Start of Dataset records

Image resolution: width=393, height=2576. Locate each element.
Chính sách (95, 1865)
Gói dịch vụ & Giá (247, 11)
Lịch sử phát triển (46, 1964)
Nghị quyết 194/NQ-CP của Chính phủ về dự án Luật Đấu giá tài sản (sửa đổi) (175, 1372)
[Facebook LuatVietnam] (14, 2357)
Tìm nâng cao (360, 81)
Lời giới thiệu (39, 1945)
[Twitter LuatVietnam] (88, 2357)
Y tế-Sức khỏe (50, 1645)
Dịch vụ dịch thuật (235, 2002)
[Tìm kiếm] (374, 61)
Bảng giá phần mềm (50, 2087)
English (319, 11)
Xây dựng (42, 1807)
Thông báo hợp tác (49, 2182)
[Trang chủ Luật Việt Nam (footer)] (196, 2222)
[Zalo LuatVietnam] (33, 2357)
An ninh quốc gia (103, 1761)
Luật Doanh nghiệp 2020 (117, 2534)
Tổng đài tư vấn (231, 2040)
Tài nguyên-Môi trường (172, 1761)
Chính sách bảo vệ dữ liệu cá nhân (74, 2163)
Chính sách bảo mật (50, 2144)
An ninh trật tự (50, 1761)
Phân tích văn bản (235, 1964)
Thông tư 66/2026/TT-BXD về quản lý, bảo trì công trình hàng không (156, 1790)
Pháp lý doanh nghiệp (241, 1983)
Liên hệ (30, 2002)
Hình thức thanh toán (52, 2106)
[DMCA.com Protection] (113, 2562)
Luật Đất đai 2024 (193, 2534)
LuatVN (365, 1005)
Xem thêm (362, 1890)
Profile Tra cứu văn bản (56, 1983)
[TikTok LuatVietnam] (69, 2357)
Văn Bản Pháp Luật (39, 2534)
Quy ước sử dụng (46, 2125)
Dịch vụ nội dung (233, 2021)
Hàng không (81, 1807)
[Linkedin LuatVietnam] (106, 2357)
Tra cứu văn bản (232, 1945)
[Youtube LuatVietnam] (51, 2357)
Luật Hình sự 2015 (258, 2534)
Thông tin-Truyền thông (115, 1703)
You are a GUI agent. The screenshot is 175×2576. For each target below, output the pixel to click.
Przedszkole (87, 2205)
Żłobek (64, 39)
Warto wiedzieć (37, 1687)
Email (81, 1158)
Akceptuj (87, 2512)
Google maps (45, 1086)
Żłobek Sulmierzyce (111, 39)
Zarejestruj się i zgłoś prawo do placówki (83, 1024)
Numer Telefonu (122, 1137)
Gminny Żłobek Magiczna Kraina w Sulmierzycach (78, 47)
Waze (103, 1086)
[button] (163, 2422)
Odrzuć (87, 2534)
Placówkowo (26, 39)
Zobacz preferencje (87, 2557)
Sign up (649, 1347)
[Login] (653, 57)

End of Dataset records
Start of Dataset records

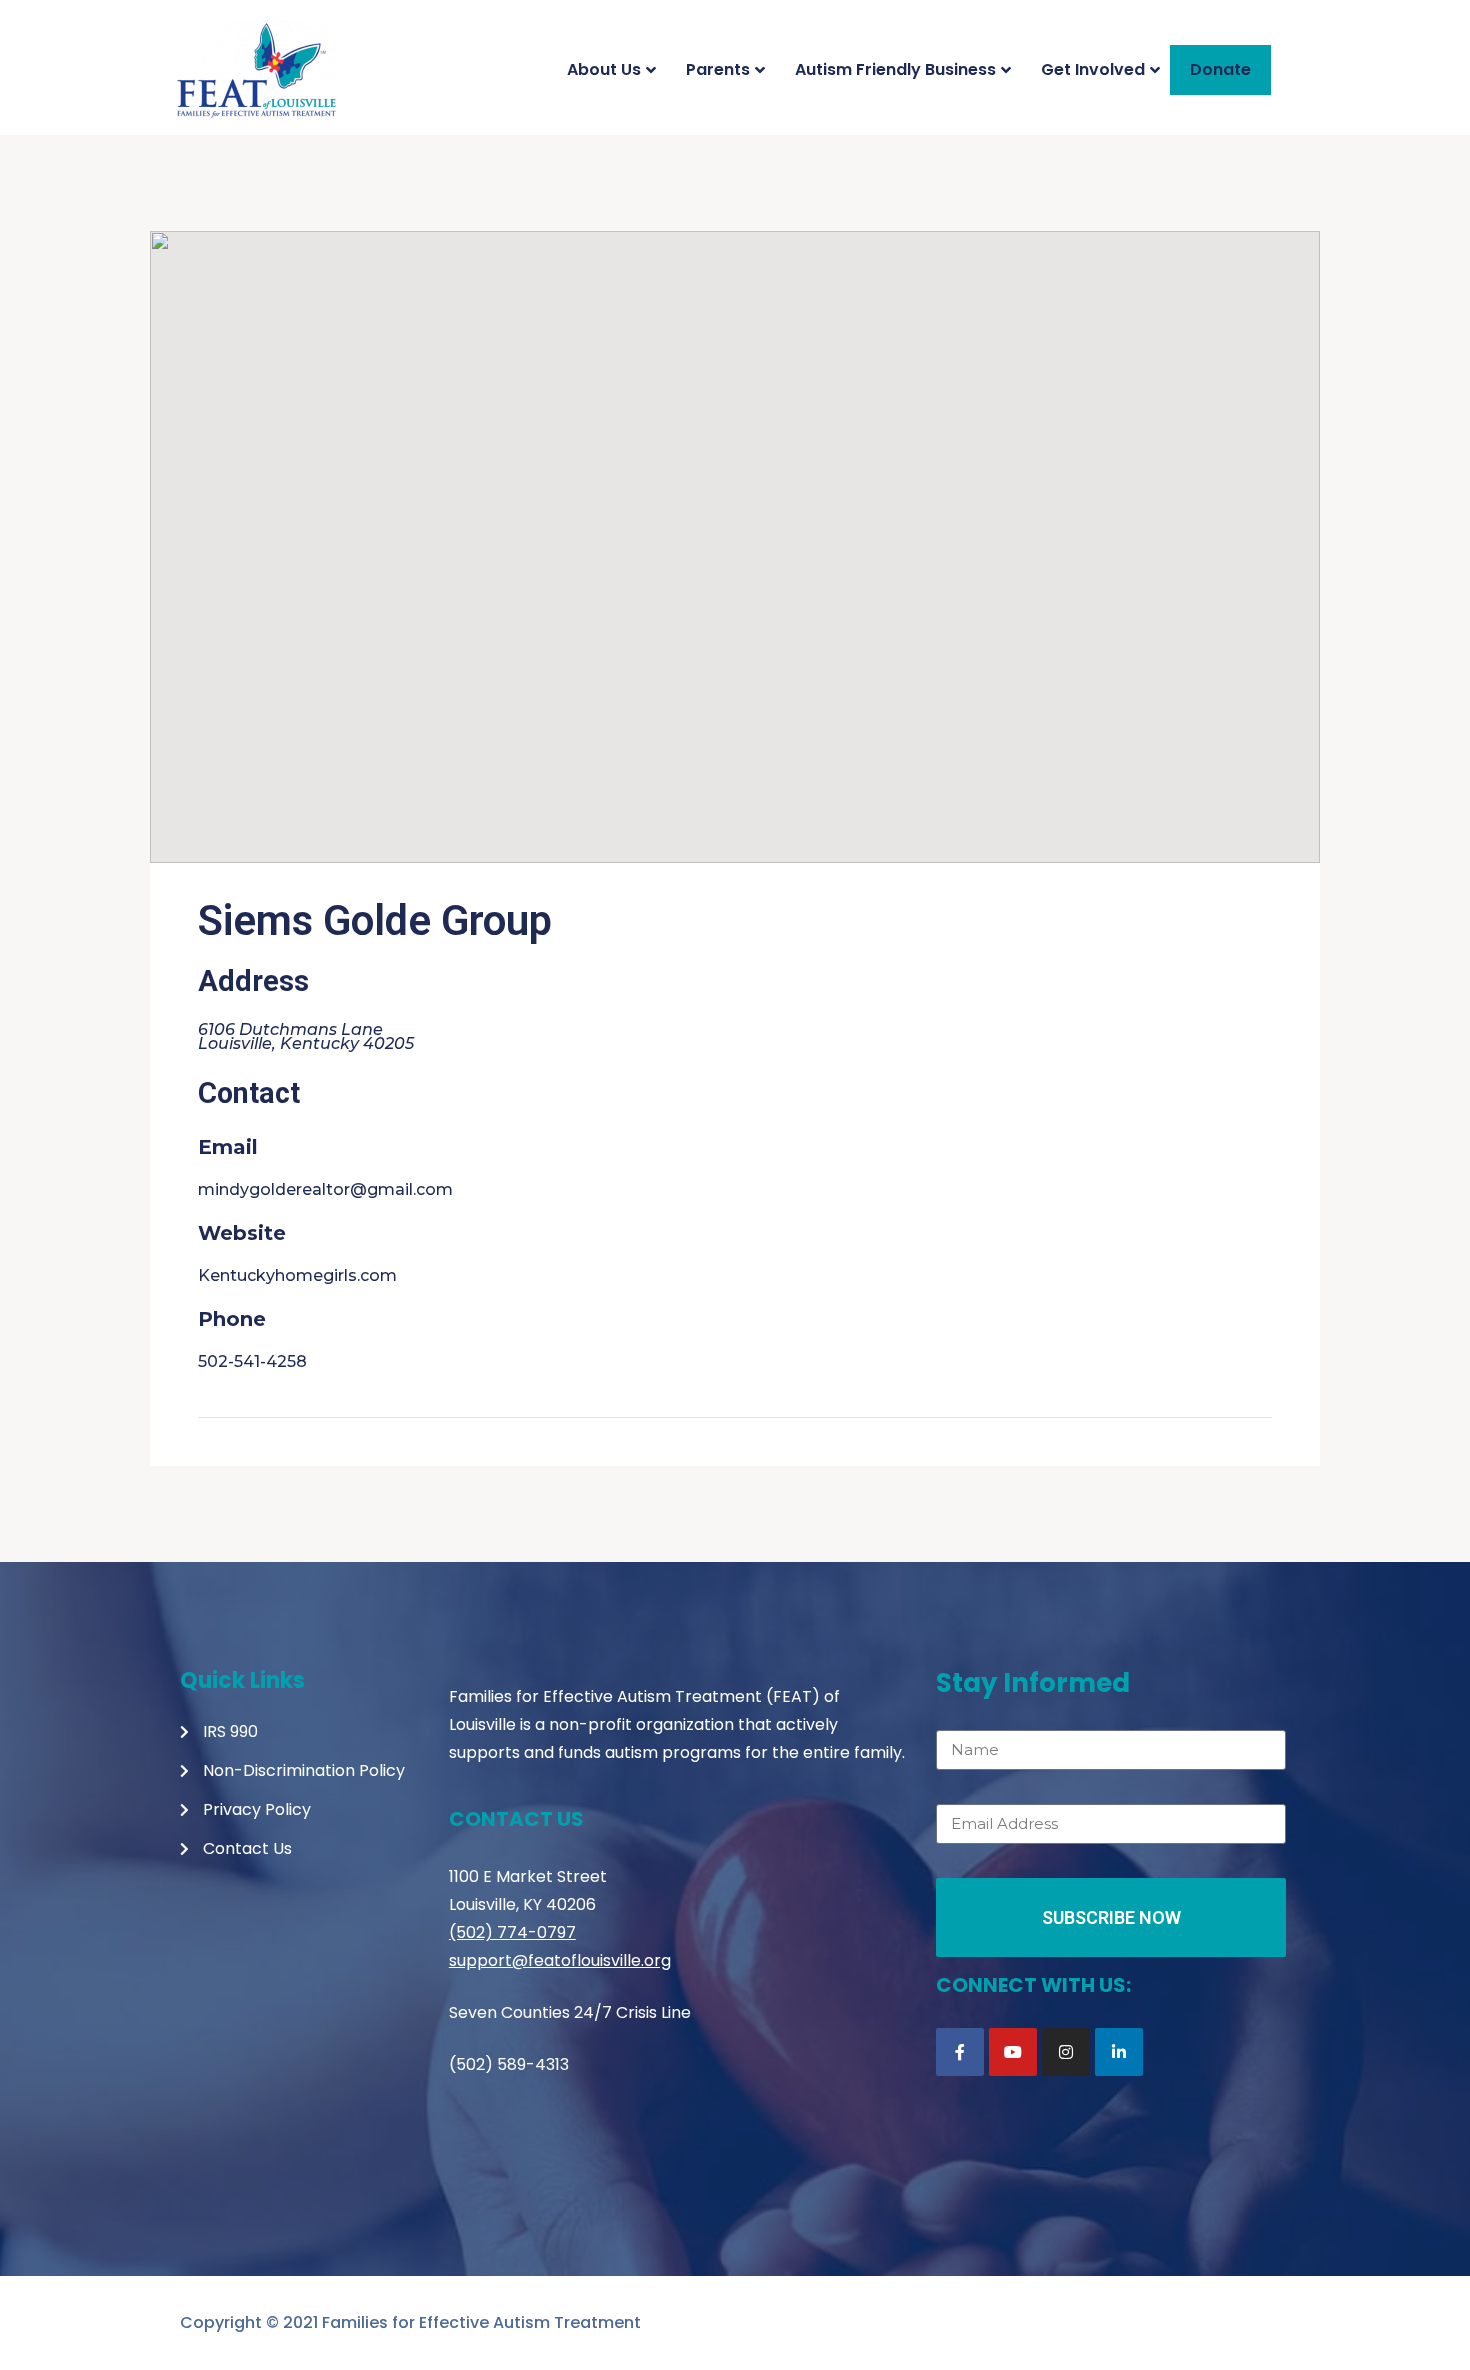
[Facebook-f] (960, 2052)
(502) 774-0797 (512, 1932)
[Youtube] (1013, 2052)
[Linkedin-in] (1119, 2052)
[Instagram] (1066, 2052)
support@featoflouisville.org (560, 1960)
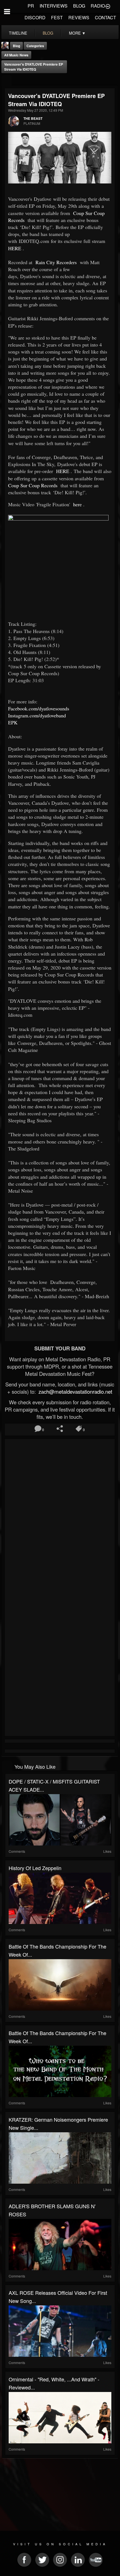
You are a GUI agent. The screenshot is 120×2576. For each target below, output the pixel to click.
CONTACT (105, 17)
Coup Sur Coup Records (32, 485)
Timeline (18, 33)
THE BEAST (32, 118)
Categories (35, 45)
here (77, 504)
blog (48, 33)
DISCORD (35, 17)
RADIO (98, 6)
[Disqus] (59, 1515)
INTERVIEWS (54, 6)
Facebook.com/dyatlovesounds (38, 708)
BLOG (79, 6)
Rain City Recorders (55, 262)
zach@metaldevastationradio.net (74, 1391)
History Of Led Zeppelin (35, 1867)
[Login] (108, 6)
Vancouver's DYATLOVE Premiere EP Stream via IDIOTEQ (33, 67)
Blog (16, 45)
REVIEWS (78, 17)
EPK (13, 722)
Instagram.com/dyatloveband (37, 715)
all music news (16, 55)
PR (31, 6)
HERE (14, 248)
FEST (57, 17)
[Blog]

End of Dataset records
Start of Dataset records

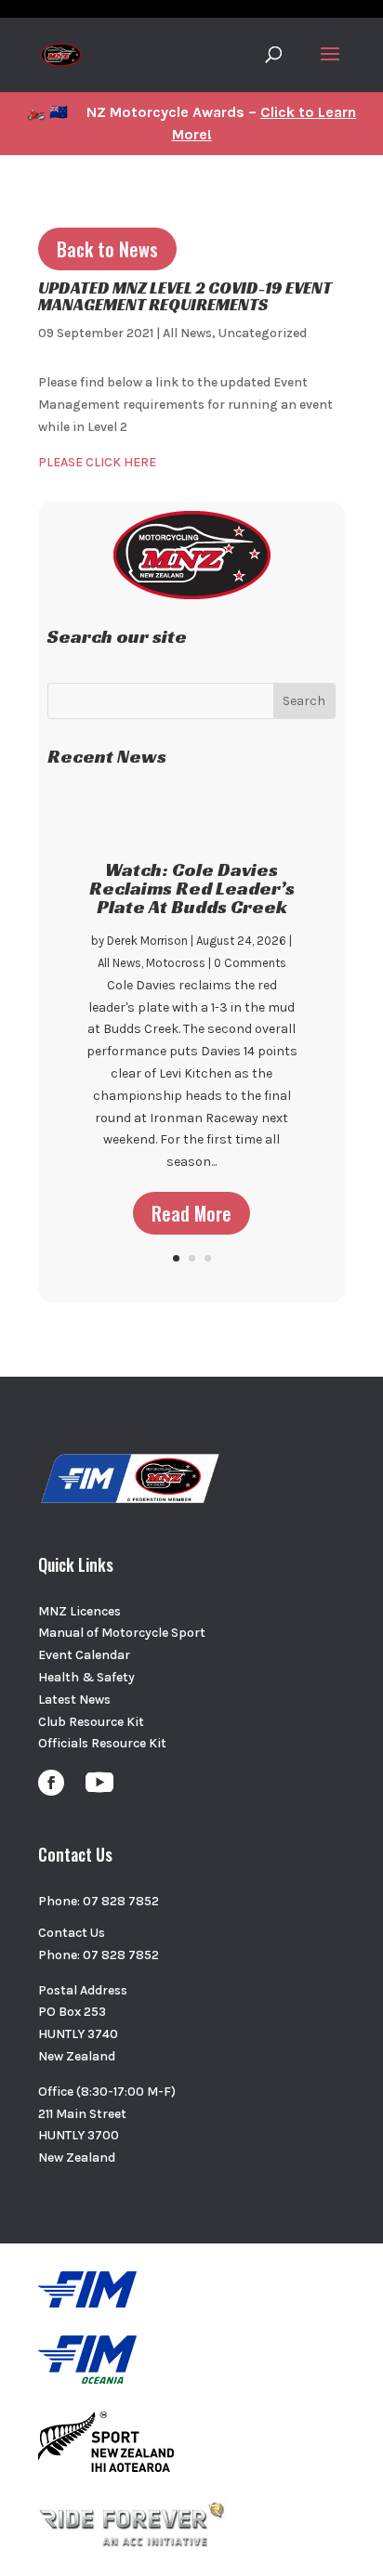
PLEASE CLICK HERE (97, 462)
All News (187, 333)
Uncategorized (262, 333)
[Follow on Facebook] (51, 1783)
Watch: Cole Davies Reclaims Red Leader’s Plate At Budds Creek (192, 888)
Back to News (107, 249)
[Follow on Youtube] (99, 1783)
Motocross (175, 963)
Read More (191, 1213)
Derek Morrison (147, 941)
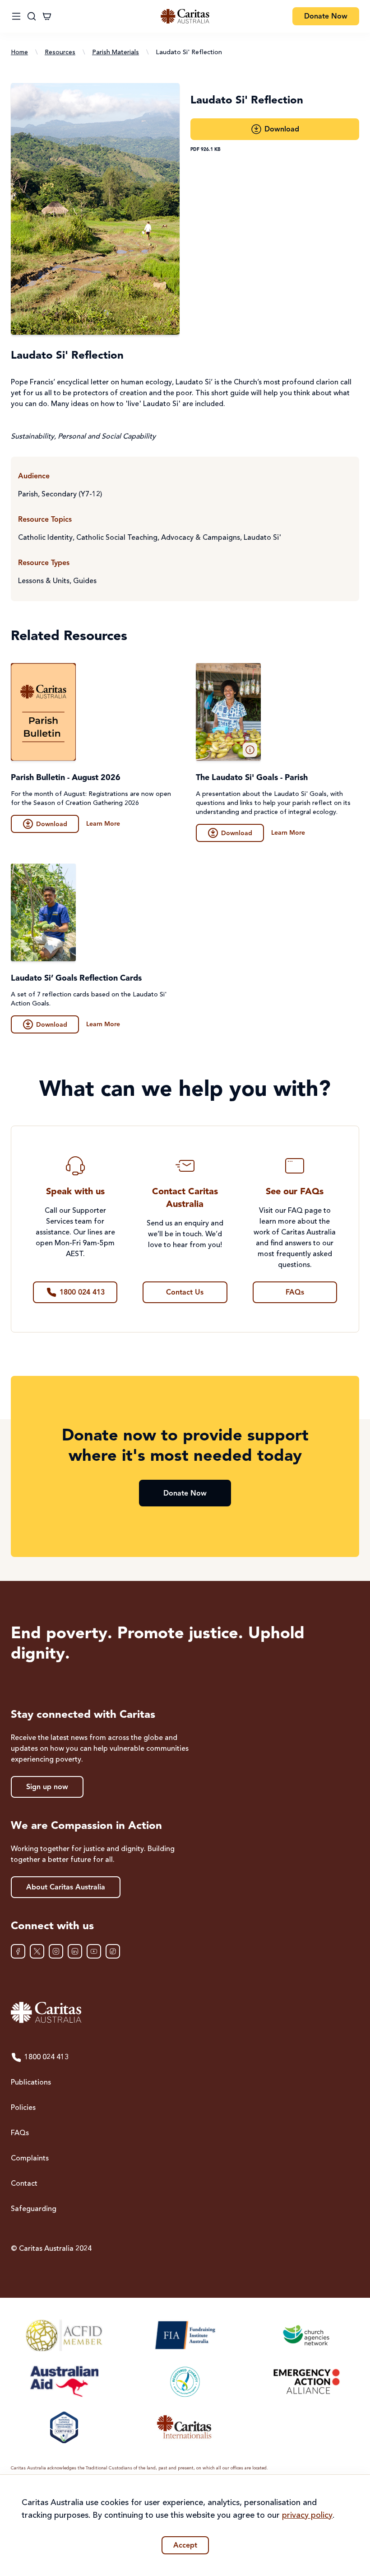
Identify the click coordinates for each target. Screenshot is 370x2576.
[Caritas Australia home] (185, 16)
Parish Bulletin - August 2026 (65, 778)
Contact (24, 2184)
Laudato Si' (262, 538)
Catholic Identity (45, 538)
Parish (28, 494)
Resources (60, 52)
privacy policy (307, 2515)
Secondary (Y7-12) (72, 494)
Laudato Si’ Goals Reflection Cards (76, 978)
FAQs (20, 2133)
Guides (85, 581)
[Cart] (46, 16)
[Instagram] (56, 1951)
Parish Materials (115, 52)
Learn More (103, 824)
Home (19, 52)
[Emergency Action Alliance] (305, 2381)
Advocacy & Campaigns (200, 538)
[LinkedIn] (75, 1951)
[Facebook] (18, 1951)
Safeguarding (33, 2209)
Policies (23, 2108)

End of Dataset records

» Prompt: Among the lines above, the one with "Read More (191, 1213)" opens the part to repeat and the one with "Policies (23, 2108)" closes it; repeat only that part exactly, with no pictures.

» Exercise response:
Read More (191, 1213)
Derek Morrison (147, 941)
Identify the click coordinates for each target. Screenshot is 370x2576.
[Caritas Australia home] (185, 16)
Parish Bulletin - August 2026 (65, 778)
Contact (24, 2184)
Laudato Si' (262, 538)
Catholic Identity (45, 538)
Parish (28, 494)
Resources (60, 52)
privacy policy (307, 2515)
Secondary (Y7-12) (72, 494)
Laudato Si’ Goals Reflection Cards (76, 978)
FAQs (20, 2133)
Guides (85, 581)
[Cart] (46, 16)
[Instagram] (56, 1951)
Parish Materials (115, 52)
Learn More (103, 824)
Home (19, 52)
[Emergency Action Alliance] (305, 2381)
Advocacy & Campaigns (200, 538)
[LinkedIn] (75, 1951)
[Facebook] (18, 1951)
Safeguarding (33, 2209)
Policies (23, 2108)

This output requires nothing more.